Model-Driven Deep Joint Source-Channel Coding over Time-Varying Channels
Konferenz: WSA & SCC 2023 - 26th International ITG Workshop on Smart Antennas and 13th Conference on Systems, Communications, and Coding
27.02.2023–03.03.2023 in Braunschweig, Germany
Tagungsband: ITG-Fb. 308: WSA & SCC 2023
Seiten: 6Sprache: EnglischTyp: PDF
Autoren:
Karamanli, Can; Tung, Tze-Yang; Guenduez, Deniz (Information Processing and Communications Laboratory, Department of Electrical and Electronic Engineering, Imperial College London, UK)
Inhalt:
Machine learning techniques have recently offered powerful tools for designing joint source-channel coding (JSCC) schemes with impressive performance results. Recent works have shown that deep learning (DL) based JSCC schemes (Deep-JSCC) for wireless image transmission can outperform stateof-the-art separate source and channel coding designs.

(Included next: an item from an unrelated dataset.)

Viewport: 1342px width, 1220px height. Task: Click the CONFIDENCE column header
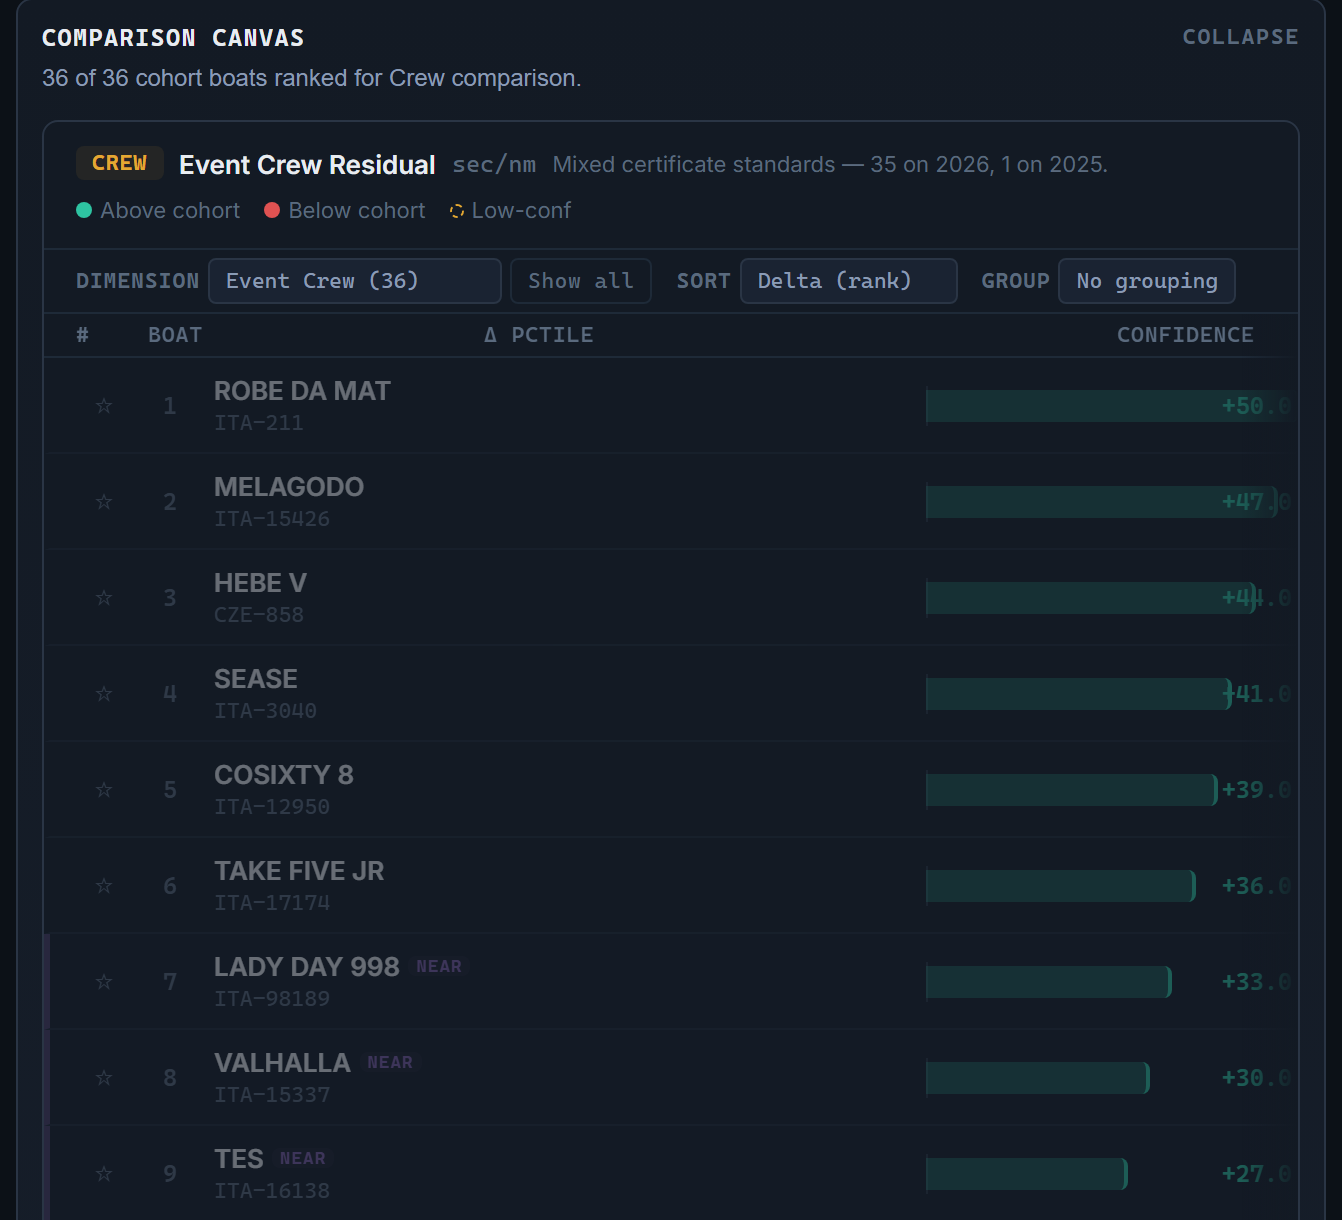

However, existing works on DL based JSCC schemes either require many models trained for specific channel conditions, increasing the storage requirements, or need to introduce additional parameters in the model to adapt to new channel conditions, increasing the complexity of the architecture. In this paper, we propose DeepJSCC-MMSE, an end-to-end optimized JSCC scheme for wireless image transmission over wireless fading channels, in which a single DeepJSCC encoder/decoder pair is trained in concatenation with a model-driven channel equalization module at the receiver, which can adapt to any channel condition without additional model parameters. We show that DeepJSC-MMSE can outperform parameterized equalization techniques, without requiring the encoder and decoder to be retrained for new channel conditions, paving the way for generalized DL based JSCC schemes.